İBB Meclisi temmuz ayı toplantısında konuşan Başkan Yılmaz, CHP'li İBB yönetiminin İstanbul'a yeni halk plajları ve piknik alanları kazandıramadığını ifade etti. Başkan Volkan Yılmaz ayrıca sinek ve uçkunla mücadelede yetersiz kalan İBB'nin yetkiyi bir an önce ilçe belediyelerine devretmesi gerektiğini söyledi.

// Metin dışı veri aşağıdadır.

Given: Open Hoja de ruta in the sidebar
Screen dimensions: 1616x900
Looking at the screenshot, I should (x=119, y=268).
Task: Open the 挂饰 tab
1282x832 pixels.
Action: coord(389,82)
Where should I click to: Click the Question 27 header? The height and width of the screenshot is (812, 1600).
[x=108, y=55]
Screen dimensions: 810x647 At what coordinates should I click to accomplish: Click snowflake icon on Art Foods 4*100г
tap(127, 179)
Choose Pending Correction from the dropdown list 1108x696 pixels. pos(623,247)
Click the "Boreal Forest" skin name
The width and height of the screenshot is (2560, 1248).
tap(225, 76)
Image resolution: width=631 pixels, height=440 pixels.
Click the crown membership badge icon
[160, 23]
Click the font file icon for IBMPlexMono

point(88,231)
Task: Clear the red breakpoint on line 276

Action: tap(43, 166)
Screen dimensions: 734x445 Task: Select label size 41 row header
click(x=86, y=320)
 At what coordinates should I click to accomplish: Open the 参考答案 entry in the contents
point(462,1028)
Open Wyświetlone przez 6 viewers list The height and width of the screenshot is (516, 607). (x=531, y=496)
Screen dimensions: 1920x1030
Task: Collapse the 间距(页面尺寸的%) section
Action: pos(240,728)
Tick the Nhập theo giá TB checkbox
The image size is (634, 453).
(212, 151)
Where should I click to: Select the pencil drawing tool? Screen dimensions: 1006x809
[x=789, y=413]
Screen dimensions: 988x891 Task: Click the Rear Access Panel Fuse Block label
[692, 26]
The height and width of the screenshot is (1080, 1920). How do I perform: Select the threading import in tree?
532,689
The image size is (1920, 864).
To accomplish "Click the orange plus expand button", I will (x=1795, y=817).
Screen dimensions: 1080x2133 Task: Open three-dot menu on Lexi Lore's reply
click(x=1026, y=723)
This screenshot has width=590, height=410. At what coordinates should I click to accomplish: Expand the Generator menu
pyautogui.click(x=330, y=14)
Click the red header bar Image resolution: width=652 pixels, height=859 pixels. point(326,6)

İstanbul Büyükşehir Belediyesi (İBB) meclisi temmuz ayı toplantısının 1. oturumu meclis üyelerinin katılımıyla gerçekleştirildi. Toplantıda Milliyetçi Hareket Partisi (MHP) Grubu adına söz alan MHP Grup Başkanvekili ve Silivri Belediye Başkanı Volkan Yılmaz'ın gündeminde İBB'nin sosyal belediyecilik anlayışı vardı. İBB'nin İstanbul'a yeni halk plajı ve piknik alanı kazandıramadığını ifade eden Başkan Yılmaz, mevcut halk plajlarındaki giriş ücretlerinin ise Bodrum ve Çeşme'deki fiyatlarla yarışır hale geldiğini söyledi. Başkan Volkan Yılmaz ayrıca, İBB'nin sinek ve uçkunla mücadelesinin yetersiz olduğuna dikkat çekerek, yetkinin bir an önce ilçe belediyelerine verilmesi gerektiğinin altını çizdi.
"İSTANBUL'DA BAZILARI AĞUSTOS BÖCEKLİĞİ YAPMAYA DEVAM EDİYOR"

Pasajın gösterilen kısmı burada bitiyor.